ASSIGNMENT.
Please return each line of the items below that contains the string "button".

[Start of section]

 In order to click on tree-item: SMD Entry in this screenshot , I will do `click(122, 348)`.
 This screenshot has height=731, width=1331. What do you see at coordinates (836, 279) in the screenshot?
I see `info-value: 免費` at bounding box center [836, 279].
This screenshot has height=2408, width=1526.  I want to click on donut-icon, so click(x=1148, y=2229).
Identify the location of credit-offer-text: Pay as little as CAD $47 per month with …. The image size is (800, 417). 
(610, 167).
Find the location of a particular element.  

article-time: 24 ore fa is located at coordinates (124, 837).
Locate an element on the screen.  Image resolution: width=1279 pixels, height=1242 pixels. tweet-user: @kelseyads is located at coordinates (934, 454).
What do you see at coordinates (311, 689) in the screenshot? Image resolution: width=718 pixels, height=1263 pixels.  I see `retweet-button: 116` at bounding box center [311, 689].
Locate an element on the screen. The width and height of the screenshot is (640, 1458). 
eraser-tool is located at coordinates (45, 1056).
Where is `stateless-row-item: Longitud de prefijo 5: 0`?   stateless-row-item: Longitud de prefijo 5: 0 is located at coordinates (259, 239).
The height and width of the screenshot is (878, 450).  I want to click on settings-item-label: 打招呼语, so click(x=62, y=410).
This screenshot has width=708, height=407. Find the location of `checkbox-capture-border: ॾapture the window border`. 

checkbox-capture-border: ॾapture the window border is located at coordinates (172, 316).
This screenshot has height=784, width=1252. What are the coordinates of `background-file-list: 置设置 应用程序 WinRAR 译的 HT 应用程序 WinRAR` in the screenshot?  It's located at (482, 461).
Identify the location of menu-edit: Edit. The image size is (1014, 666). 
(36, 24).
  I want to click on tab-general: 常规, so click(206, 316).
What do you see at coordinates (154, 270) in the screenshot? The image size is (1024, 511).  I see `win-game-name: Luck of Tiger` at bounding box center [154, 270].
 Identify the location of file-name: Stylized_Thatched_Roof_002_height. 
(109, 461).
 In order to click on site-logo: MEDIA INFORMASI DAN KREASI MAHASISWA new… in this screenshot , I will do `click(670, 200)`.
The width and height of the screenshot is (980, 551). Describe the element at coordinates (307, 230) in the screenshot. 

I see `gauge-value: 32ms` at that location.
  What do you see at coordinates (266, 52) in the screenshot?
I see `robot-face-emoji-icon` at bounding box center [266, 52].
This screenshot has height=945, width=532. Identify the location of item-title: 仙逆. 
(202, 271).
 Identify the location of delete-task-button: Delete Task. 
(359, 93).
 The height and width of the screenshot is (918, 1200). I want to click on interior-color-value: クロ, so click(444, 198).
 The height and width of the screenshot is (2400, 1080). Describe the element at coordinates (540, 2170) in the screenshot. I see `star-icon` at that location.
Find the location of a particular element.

[End of section]

ANSWER TO THE EXERCISE.
What do you see at coordinates (311, 689) in the screenshot? Image resolution: width=718 pixels, height=1263 pixels.  I see `retweet-button: 116` at bounding box center [311, 689].
 Identify the location of delete-task-button: Delete Task. 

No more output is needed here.